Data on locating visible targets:
________

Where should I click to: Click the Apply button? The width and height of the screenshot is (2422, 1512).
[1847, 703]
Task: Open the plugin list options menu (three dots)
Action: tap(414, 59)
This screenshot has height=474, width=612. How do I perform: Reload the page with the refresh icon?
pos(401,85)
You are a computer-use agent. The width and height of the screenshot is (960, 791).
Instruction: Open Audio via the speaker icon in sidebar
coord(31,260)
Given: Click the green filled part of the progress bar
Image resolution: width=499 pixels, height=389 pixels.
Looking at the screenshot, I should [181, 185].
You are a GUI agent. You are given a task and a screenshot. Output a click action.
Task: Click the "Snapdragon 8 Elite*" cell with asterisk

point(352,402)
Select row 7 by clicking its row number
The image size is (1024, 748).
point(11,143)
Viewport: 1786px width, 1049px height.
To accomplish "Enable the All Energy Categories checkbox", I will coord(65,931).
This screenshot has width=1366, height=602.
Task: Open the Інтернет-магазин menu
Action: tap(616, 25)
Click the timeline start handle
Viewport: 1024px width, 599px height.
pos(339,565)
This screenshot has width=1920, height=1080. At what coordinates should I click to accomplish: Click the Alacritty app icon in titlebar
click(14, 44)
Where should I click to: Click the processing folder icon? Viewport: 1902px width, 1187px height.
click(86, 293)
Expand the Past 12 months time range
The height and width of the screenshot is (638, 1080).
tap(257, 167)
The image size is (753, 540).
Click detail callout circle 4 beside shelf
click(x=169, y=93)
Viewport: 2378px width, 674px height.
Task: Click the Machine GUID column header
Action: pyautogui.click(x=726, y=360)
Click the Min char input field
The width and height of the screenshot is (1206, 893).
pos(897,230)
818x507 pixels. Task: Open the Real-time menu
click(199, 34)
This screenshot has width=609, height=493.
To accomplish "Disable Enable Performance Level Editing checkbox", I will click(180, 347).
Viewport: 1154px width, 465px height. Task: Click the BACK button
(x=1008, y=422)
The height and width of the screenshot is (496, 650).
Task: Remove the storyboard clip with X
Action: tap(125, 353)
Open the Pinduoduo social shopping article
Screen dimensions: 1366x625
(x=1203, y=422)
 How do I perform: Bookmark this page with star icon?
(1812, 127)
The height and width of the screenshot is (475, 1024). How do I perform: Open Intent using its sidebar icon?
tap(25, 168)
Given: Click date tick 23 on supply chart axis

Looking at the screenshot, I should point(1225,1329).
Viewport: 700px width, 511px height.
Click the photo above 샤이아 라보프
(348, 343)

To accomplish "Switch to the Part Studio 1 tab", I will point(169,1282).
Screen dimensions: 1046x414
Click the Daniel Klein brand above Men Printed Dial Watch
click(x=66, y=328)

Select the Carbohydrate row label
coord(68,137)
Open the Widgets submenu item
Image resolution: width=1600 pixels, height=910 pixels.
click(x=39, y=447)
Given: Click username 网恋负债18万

________

Write out the stretch from the start of the items above through the line containing "coord(31,260)", both ends included, word for word.

Where should I click to: Click the Apply button? The width and height of the screenshot is (2422, 1512).
[1847, 703]
Task: Open the plugin list options menu (three dots)
Action: tap(414, 59)
This screenshot has height=474, width=612. How do I perform: Reload the page with the refresh icon?
pos(401,85)
You are a computer-use agent. The width and height of the screenshot is (960, 791).
Instruction: Open Audio via the speaker icon in sidebar
coord(31,260)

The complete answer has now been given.